Along with rocketing energy prices – inflation has been the hot topic on everyone’s lips at the start of 2022. But first, let’s establish what the term actually means. Inflation is the measure of how much the cost of living is rising, or falling, and is tracked by a ‘basket of goods’ made up of everyday items. The goods are compared against the price of the same items from the previous year – this gives us the rate of inflation.
But as Jack Monroe recently pointed out, the previous ‘basket of goods’ approach did little to factor in the items that are so vital for low income households. While it’s all well and good knowing how much more expensive a hotel room or garden tools have become in the last 12 months, for many, it’s information that isn’t really that useful. Whereas the price of everyday food products and basic essentials are what we really need to know about. And as the anti-poverty campaigner and author recently summarised in a series of tweets, it’s these everyday essentials that are seeing the largest inflation.
What does this mean for me?
As has become the unfortunate norm, the changes will likely hit pensioners, those on low incomes and the unemployed the hardest. These groups are more likely to receive pay increases at a lower rate – if any rate at all. The sad reality is, that while inflation rates are the same across the whole of the UK, geographical and financial differences mean that no two people are affected in the same way.

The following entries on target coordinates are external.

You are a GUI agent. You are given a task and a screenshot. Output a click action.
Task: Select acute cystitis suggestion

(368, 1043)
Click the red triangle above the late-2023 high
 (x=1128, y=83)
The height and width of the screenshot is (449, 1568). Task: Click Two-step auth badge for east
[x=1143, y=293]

Inflation doesn’t only affect your spending – it affects your saving too. Those that have money in interest bearing accounts will also be hit by inflation. This is all calculated by the ‘real rate of return’, which measures the interest rate you get from the bank, minus the rate of inflation at the time. So how does this affect my savings?
Well if you’re lucky enough to have an interest rate of 1% on your money in the bank, then that percentage is taken away from the current national inflation rate, which stands at 5.4%. Meaning the value of your money will be reducing by 4.4% year on year.

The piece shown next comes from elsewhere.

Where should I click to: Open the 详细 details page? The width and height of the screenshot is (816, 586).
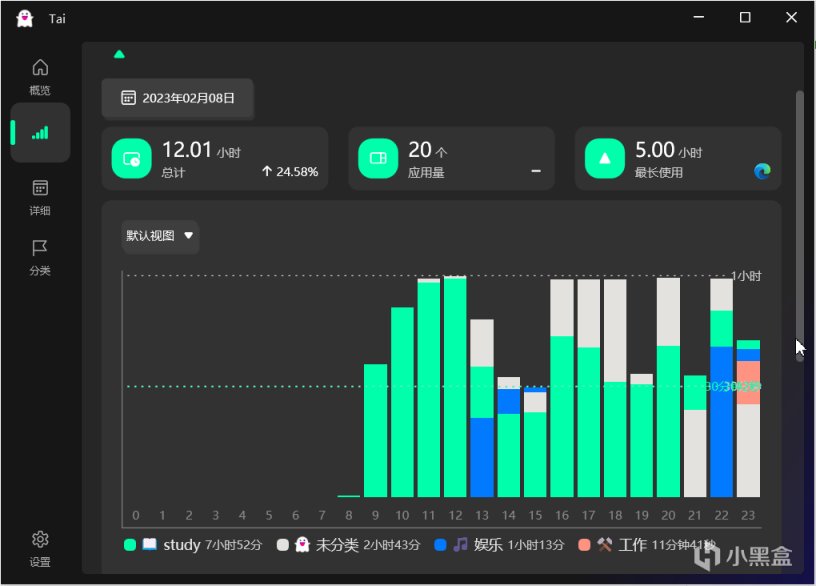click(40, 197)
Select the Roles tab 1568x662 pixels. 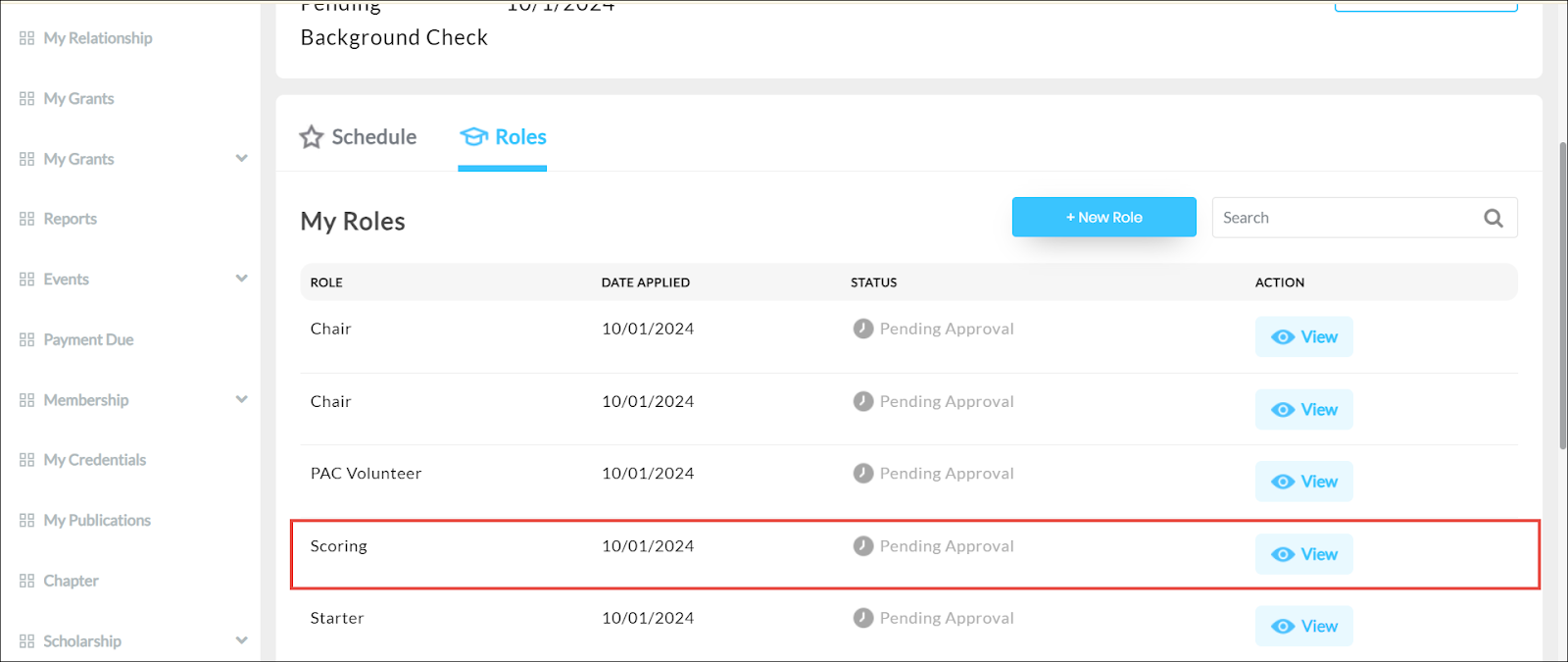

Can I do anything to improve this?
If you have cash savings, you could potentially look to tie up your money into a fixed rate deposit, which pays the same level of interest for the whole of the agreed term. Alternatively, if you don’t need access to your cash to accumulate a better rate, then a Premium Bond might be something else to consider.
And for those with investments, you may need to take a higher risk in order to achieve the best return possible to offset inflation.
What happens next?
It’s difficult to predict how long inflation will last as there are a lot of moving parts that determine it such as changes in exchange rates, change in demand for goods, and the Government trying to manage national debt. However, the Bank of England predicts that we will continue to see an increase in the first part of 2022 to about 6%, before slowly starting to decrease again.
And as well as there being a number of causes for inflation, there are a number of ways to help combat it too – it’s just a case of finding a way that works best for you and those around you.